MATERIAL TO PROCESS below:
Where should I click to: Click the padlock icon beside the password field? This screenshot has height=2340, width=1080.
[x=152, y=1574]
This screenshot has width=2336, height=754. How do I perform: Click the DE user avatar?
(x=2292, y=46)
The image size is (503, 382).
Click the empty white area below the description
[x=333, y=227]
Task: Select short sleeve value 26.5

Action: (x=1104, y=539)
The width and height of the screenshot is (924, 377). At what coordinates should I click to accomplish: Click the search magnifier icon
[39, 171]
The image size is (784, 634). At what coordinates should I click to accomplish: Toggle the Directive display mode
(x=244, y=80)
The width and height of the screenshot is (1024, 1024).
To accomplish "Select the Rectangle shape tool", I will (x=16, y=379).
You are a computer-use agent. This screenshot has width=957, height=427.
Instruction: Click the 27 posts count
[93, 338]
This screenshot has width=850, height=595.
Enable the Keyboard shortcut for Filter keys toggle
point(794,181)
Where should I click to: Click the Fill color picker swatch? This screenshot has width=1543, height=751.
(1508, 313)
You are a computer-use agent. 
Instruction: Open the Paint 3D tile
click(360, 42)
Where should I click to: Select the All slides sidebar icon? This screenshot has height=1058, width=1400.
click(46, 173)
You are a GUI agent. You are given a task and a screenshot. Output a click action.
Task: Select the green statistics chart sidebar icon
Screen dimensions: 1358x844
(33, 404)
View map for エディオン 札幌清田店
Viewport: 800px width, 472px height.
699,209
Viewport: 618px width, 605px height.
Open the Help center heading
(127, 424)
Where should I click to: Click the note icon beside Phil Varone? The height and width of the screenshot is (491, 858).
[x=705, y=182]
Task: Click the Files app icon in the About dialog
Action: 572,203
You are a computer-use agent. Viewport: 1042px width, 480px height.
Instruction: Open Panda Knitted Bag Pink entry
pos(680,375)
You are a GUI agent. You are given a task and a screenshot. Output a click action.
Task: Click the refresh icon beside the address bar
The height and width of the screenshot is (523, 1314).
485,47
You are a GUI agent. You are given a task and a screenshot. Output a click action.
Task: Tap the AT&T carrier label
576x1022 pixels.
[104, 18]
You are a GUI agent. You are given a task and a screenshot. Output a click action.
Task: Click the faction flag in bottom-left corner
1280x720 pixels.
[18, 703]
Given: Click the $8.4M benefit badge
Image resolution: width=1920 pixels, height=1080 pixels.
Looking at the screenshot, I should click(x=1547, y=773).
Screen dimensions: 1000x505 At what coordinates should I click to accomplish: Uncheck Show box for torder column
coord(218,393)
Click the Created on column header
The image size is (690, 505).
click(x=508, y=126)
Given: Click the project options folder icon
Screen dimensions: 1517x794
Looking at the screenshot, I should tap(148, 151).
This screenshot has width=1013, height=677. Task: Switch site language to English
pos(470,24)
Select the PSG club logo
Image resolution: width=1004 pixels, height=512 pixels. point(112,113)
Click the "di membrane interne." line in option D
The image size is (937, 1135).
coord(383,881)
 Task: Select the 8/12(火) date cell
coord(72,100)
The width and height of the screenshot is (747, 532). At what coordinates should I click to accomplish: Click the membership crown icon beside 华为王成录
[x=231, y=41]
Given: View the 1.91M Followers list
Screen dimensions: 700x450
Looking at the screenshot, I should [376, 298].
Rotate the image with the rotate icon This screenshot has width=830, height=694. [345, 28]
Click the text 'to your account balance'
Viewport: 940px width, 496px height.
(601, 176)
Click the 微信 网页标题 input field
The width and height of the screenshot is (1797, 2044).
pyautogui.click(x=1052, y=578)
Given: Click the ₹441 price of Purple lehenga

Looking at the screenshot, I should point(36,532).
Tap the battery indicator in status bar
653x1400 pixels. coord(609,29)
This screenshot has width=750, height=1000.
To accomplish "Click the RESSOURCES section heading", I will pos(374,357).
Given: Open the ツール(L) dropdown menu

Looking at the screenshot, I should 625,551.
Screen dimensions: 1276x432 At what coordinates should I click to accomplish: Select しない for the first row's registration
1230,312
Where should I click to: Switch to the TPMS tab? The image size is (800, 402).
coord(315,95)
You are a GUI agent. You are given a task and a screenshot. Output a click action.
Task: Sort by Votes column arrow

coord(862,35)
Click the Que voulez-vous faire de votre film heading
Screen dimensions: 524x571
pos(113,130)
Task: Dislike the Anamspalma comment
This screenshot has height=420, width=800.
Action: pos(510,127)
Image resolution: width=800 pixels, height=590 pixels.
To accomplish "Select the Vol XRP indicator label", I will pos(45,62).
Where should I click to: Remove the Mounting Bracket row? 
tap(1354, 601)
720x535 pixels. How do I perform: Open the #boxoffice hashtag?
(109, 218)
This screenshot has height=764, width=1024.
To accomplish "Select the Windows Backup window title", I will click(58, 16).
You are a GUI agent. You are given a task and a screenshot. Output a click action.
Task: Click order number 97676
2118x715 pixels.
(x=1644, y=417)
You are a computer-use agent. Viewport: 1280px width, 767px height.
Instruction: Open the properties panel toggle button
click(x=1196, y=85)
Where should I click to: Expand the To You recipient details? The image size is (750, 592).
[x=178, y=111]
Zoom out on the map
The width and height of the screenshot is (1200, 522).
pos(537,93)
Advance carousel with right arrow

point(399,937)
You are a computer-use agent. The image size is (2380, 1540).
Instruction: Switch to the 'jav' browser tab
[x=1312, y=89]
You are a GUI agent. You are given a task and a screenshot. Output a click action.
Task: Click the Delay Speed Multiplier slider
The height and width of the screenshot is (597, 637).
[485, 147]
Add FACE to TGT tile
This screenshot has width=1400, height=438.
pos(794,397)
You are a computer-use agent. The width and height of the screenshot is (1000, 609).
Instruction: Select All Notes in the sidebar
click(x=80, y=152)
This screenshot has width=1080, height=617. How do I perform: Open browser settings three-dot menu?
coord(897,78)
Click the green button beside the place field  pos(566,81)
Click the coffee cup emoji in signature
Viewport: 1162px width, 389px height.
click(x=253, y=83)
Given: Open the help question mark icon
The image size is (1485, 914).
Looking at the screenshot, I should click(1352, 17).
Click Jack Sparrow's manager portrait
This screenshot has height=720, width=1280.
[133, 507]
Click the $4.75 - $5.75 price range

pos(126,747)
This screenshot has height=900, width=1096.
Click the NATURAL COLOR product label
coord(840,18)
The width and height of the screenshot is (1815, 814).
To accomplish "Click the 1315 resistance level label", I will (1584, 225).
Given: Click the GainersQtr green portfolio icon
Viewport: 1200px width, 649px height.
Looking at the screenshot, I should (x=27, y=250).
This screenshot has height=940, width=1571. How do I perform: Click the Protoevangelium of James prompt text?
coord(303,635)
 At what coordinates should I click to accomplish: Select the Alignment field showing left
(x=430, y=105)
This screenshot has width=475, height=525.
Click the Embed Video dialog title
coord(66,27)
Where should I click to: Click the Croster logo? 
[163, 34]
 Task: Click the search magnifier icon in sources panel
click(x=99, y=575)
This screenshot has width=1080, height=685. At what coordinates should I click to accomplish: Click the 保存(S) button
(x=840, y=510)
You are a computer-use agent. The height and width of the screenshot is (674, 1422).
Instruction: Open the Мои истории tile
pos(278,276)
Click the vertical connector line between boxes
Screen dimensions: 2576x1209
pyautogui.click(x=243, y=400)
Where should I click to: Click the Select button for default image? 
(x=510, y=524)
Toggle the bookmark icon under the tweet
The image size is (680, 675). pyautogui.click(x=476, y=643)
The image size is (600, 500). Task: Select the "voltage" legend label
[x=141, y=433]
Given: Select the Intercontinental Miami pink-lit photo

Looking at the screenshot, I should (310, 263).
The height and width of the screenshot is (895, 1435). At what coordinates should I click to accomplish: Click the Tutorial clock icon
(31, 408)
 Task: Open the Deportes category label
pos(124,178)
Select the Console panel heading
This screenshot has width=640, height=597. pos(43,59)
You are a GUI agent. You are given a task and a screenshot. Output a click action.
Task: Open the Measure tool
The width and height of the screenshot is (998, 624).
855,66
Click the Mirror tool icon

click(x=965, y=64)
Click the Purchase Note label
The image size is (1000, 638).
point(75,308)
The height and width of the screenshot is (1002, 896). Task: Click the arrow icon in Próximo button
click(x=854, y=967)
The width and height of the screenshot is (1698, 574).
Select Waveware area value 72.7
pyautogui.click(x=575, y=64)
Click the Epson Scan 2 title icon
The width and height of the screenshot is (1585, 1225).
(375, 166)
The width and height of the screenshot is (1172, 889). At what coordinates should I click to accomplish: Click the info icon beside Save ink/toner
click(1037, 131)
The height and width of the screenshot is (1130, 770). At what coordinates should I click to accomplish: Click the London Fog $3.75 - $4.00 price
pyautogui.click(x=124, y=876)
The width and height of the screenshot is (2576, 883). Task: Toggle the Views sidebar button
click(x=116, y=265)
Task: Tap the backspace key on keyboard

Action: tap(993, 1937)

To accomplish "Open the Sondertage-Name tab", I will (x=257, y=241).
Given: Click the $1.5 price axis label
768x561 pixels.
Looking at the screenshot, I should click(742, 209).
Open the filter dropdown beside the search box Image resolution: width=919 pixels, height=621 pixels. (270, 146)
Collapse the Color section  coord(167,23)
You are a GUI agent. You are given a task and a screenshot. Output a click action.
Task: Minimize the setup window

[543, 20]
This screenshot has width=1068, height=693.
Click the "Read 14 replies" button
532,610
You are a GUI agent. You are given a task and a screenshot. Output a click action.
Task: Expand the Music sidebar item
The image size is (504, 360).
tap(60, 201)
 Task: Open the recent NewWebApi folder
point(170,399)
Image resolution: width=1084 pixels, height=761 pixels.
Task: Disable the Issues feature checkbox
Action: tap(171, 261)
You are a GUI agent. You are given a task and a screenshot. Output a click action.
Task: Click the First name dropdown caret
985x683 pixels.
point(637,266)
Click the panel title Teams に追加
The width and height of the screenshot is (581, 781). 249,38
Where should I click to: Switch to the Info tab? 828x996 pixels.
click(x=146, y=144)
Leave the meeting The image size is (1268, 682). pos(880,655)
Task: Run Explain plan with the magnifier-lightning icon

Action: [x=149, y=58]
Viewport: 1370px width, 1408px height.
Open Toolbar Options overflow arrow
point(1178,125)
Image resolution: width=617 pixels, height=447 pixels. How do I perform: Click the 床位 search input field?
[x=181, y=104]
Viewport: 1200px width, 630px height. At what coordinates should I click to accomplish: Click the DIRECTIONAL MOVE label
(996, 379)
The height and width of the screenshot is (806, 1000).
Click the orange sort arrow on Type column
End of MATERIAL TO PROCESS.
Nothing should appear in the answer except the lines above from the line with "Instruction: Click the 27 posts count" through the line with "Task: Select the green", both included, written out exactly.

Instruction: Click the 27 posts count
[93, 338]
This screenshot has width=850, height=595.
Enable the Keyboard shortcut for Filter keys toggle
point(794,181)
Where should I click to: Click the Fill color picker swatch? This screenshot has width=1543, height=751.
(1508, 313)
You are a computer-use agent. 
Instruction: Open the Paint 3D tile
click(360, 42)
Where should I click to: Select the All slides sidebar icon? This screenshot has height=1058, width=1400.
click(46, 173)
You are a GUI agent. You are given a task and a screenshot. Output a click action.
Task: Select the green statistics chart sidebar icon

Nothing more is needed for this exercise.